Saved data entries
◇ ◇ ◇ ◇

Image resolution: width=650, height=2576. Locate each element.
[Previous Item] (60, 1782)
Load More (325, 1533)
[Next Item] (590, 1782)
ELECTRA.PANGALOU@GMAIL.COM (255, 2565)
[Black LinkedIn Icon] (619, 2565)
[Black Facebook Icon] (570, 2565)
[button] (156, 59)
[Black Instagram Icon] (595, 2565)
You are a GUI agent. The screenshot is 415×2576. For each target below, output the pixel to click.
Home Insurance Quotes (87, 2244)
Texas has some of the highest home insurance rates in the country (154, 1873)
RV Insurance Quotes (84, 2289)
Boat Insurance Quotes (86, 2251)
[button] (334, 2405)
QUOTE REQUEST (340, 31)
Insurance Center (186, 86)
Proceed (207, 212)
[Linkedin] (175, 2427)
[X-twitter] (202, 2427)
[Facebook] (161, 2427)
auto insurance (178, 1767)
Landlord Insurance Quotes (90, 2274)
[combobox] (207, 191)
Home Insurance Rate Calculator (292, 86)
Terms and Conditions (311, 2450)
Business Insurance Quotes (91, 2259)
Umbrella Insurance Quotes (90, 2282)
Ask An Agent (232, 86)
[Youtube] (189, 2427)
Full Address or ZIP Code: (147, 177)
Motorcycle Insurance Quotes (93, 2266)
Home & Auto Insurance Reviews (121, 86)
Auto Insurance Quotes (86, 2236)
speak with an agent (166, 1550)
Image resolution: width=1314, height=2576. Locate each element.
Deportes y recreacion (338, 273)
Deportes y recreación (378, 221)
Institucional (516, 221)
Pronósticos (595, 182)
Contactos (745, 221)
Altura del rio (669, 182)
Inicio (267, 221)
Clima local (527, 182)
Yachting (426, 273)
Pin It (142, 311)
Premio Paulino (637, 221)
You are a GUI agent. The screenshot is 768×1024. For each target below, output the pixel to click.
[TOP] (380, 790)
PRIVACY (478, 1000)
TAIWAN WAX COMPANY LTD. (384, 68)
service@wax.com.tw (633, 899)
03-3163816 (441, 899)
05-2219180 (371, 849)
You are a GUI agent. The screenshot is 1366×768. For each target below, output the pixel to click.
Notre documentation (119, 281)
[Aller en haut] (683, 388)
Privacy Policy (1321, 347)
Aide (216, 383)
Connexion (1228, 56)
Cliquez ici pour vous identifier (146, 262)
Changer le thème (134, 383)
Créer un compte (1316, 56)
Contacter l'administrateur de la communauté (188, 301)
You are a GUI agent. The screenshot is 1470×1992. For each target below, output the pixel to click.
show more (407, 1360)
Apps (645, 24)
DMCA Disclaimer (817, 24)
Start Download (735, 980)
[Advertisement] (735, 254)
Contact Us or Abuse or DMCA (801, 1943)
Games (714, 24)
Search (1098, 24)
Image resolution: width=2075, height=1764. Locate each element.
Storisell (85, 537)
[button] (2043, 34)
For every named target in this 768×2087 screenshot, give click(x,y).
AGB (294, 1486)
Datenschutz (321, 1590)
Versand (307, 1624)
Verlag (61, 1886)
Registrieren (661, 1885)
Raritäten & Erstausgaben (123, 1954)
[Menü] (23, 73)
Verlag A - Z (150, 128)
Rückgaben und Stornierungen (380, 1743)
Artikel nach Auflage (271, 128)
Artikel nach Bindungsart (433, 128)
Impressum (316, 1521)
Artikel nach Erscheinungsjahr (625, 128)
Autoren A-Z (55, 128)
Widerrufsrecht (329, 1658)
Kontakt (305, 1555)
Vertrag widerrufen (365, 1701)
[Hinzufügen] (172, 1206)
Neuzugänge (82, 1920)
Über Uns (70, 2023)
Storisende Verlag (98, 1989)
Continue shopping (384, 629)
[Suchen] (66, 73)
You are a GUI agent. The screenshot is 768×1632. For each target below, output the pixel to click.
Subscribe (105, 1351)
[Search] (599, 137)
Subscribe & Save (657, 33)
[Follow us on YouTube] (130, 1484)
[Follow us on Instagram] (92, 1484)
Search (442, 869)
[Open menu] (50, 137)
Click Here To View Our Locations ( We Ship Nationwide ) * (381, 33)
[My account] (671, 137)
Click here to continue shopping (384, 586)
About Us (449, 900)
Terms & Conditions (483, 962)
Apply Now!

◇ ◇ ◇ ◇

-- WHAT THE EXERCISE ASKS --
Exact duplication is required for the lines above, from the line that contains "You are a GUI agent. The screenshot is 768×1632." to the line that contains "[My account] (671, 137)", inclusive; omit all others.

-- WRITTEN SOLUTION --
You are a GUI agent. The screenshot is 768×1632. For each target below, output the pixel to click.
Subscribe (105, 1351)
[Search] (599, 137)
Subscribe & Save (657, 33)
[Follow us on YouTube] (130, 1484)
[Follow us on Instagram] (92, 1484)
Search (442, 869)
[Open menu] (50, 137)
Click Here To View Our Locations ( We Ship Nationwide ) * (381, 33)
[My account] (671, 137)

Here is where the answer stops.